Lambs of God nos invita sutilmente, desde la primera secuencia, a la reflexión sobre el quehacer textil. La imagen de una araña caminando por la hebra de su telaraña anticipa el tema sobre el que la serie rondará constantemente. El proceso de la manufactura que se va aprendiendo y enseñando por repetición y tradición, por el hacer una y otra vez, nos incita a examinar nuestros consumos, a detenernos sobre el quehacer artesanal y la resistencia que puede despertar en medio de una época de consumos veloces, masivos y descartables, de productos de obsolescencia programada y desconocimiento con respecto al origen de lo que consumimos depredatoriamente. Al reflexionar sobre el quehacer textil artesanal situándolo en un contexto histórico contemporáneo (fines de los años 90), Lambs of God pone el ojo sobre aquello que hoy damos por asumido: el “costo” temporal y la dificultad del trabajo manual, el lapso de tiempo que representa y la memoria que se construye en ese hacer.
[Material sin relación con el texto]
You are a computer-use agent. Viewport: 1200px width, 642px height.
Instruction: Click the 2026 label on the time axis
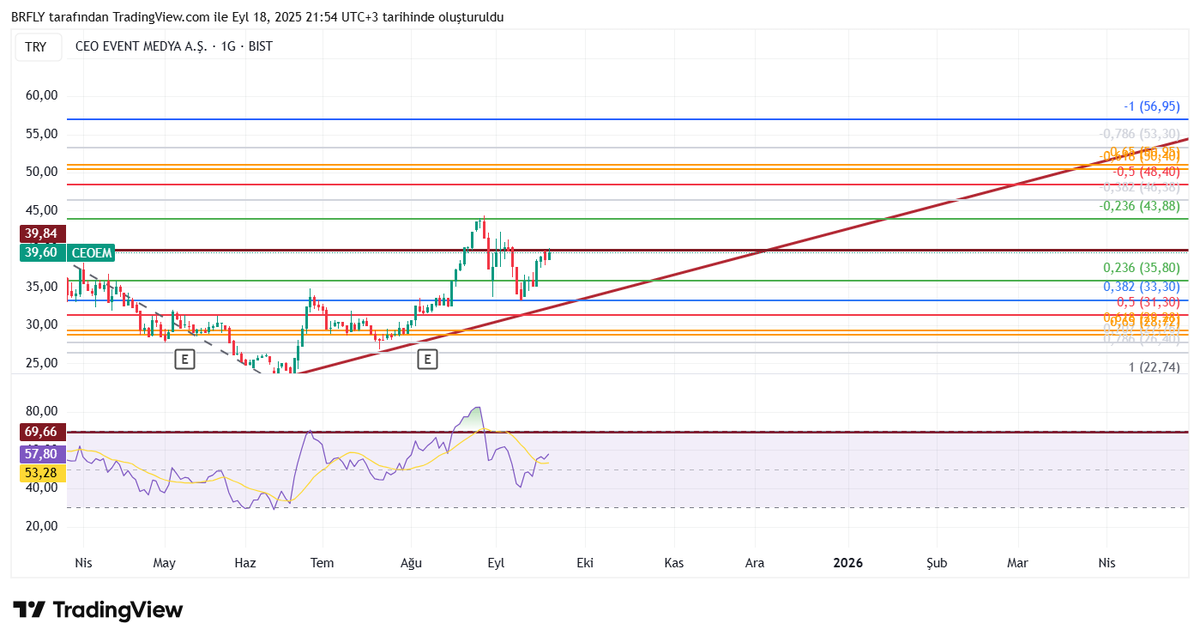pyautogui.click(x=847, y=563)
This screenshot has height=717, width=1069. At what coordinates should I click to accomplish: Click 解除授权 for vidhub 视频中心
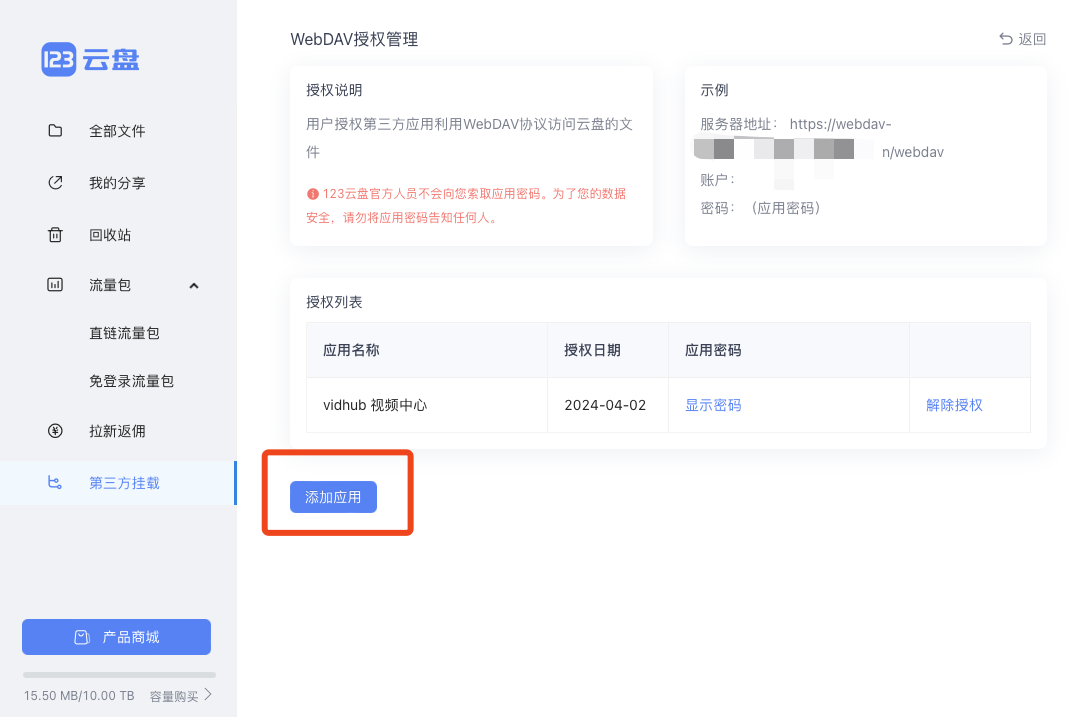pyautogui.click(x=954, y=405)
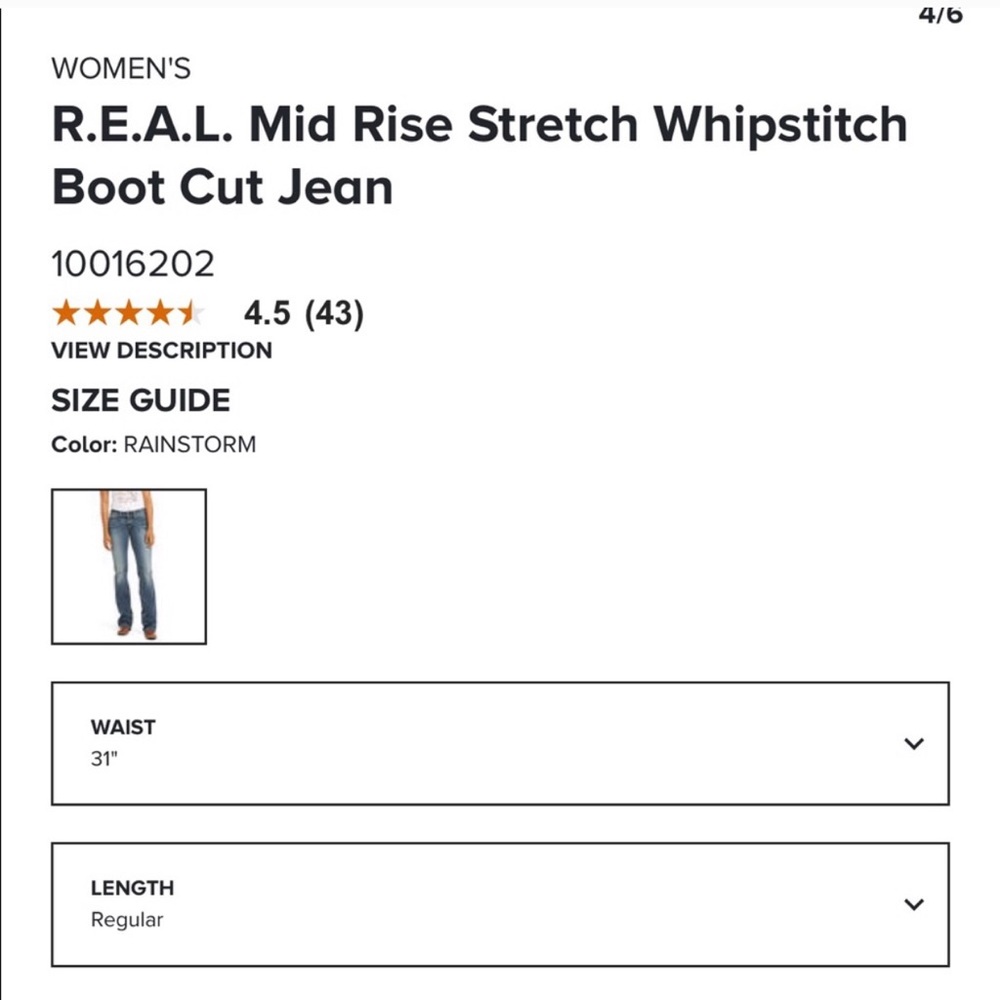Click the WOMEN'S category label
Image resolution: width=1000 pixels, height=1000 pixels.
point(122,68)
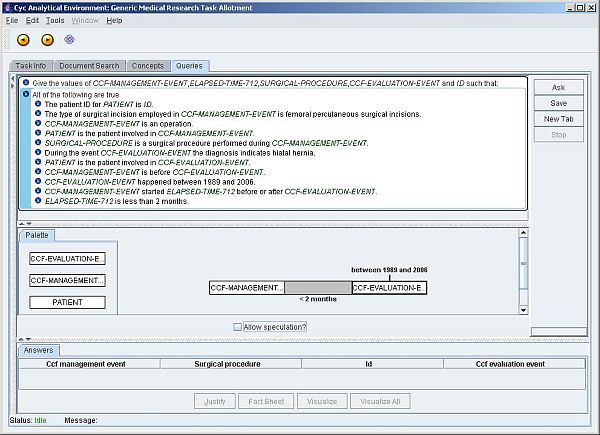Toggle split pane arrows above Answers tab
The height and width of the screenshot is (435, 600).
24,339
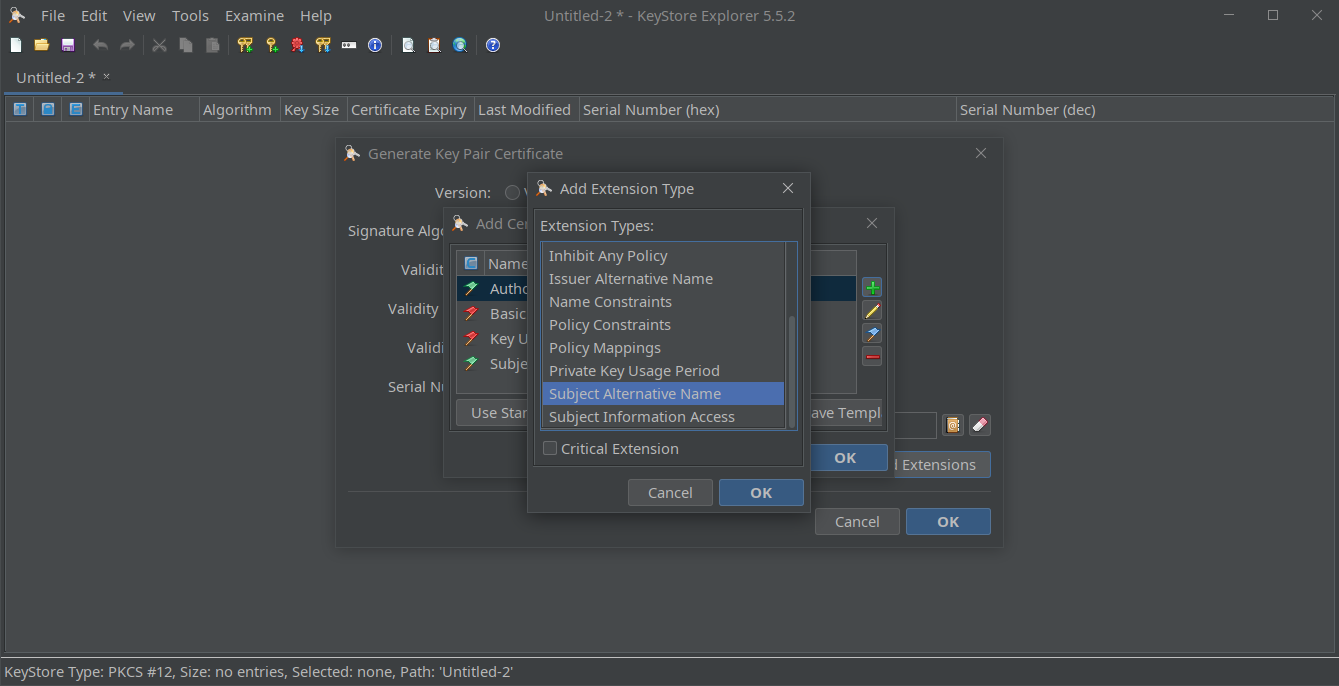Click the Examine SSL toolbar icon

tap(460, 45)
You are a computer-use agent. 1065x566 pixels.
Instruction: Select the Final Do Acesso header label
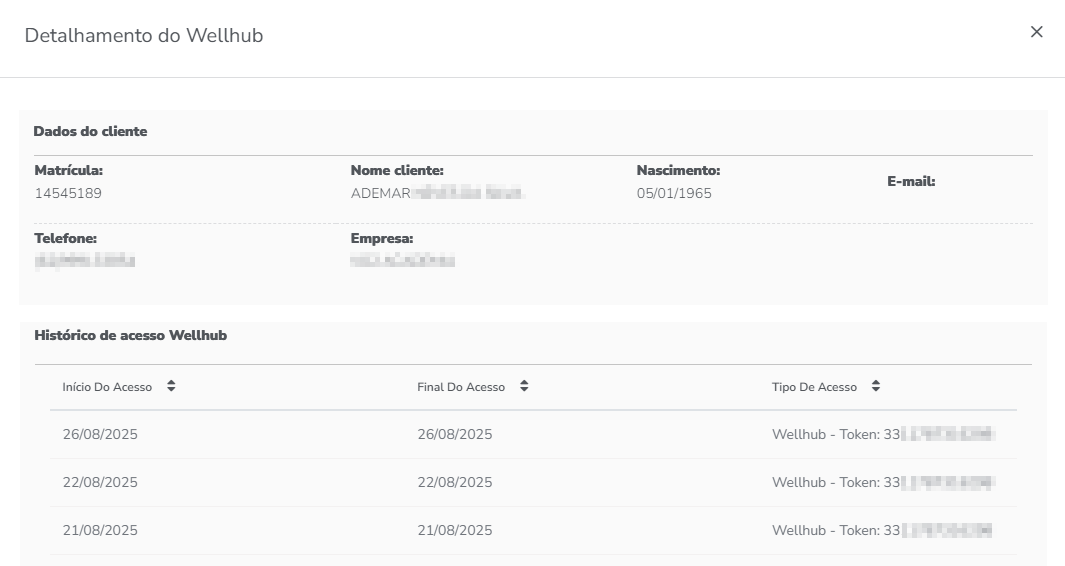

La serie se encarga de presentarnos estas tareas como modos de activar la memoria y los cuerpos que estas labores atraviesan, pero va más allá al desafiar la normativa de género por medio del despliegue de un personaje masculino en ese continuum femenino. Por otro lado, Lambs of God enfatiza el tiempo compartido de la reunión, las historias que se tejen en común y forjan comunidad.
Creo que el final de la serie resulta bastante conformista y debilita los planteos originales que parece proponerse; pero no por eso los niega… la memoria fue activada en el textil, el padre Ignatius, personaje masculino pero liminal, aprendió una tarea “femenina” y –como versa aquella famosa canción popular– Carla, tejedora, bordadora, supo abrir la puerta para ir a jugar.